Er, Dan. What is this MSM "mum" on the McCain gaffe you speak?! You can't be serious.
That thing was e-v-e-r-y-w-h-e-r-e in the MSM!
Your not proposing that it was a blogger phenom like Marjorie's SF example, are you?
No offense meant, but whenever I see the wording, "no one in the MSM..." in a blog there's azlways a chuckle for me coming.
Here's my guess...and another gut check question. If in fact, it was reported in the MSM widely (which it was), the fundamental question is; was it reported "enough" for you, and if no, why not? Second, how long is a news org abligated to stay on a story like that during a dynamic news cycle when things are popping daily?

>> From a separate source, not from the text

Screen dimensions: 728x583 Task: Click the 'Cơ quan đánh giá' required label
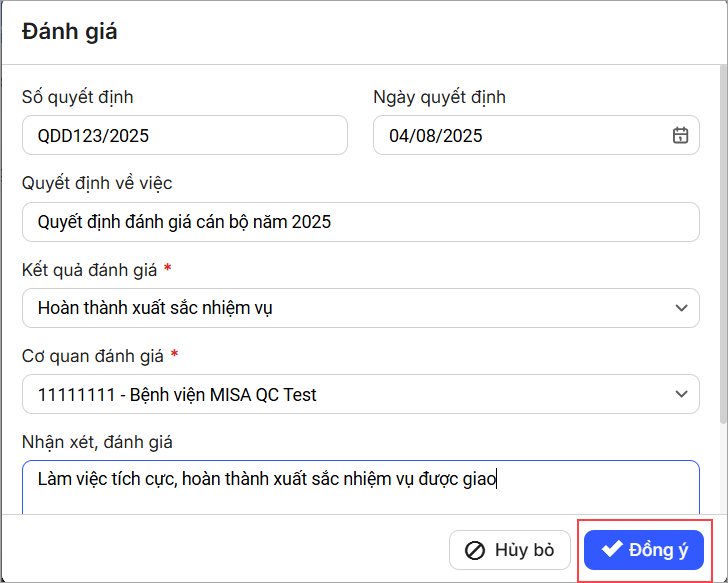click(93, 355)
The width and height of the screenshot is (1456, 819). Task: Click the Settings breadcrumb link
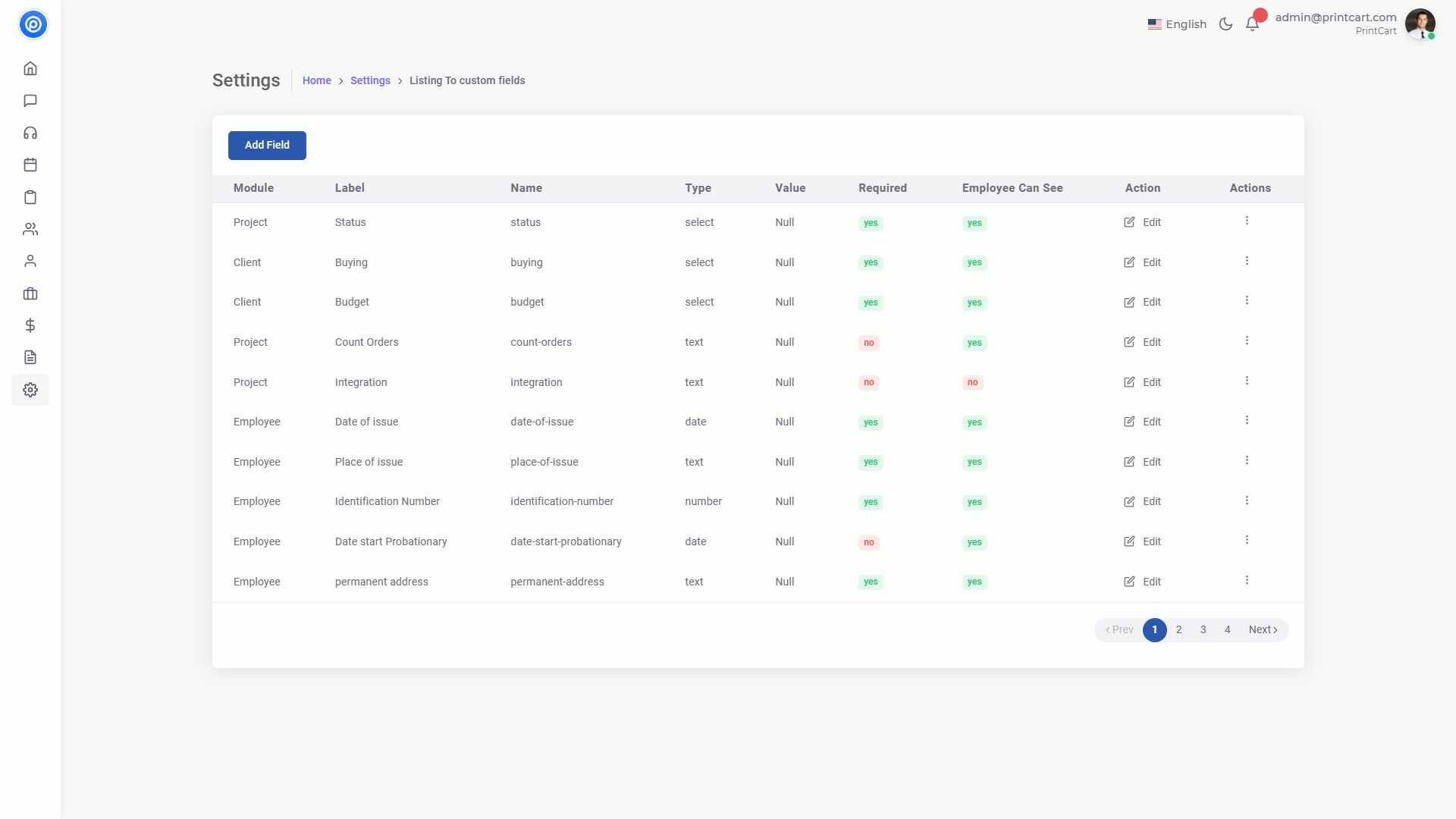(370, 80)
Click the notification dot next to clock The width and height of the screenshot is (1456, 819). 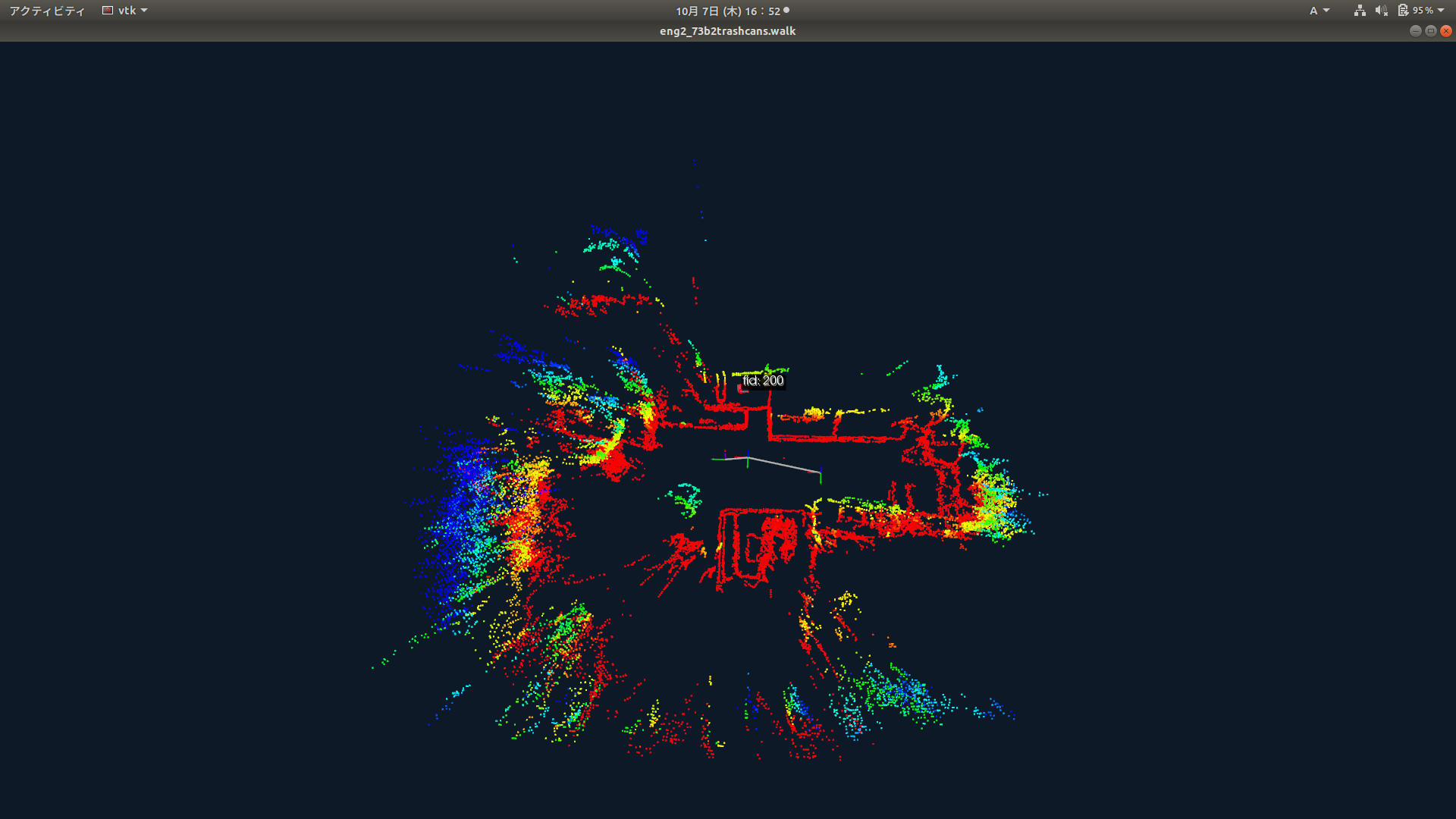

Isn't there a point where the MSM literally hands it off to blogs, columnists, etc. to color in the meaning? I'd say bloggers did a pretty decent job of that.
If the clue is in your paragraph about how the MSM can "see" how Obama is the better candidate, I'd ask you to think long and very hard about that approach, because that is a razor sharp double edged knife.
What happens if the MSM en masse, as you propose, decides at some point that they "see" someone you do not support as the better choice?
Respecting readers/viewers/listerners, etcd. means just laying it out there and YOU decide. You get this, but it bears stating.
many posts in history here I stated a preference for the way the brits and others approach this. The cards are on the table. You pick up the conservative rag, you know what you're gonna get. Same for opposite.
In that regard...and back to the original point about Heath et al...that is in fact what i like about the bloggogoround. The cards are on the table.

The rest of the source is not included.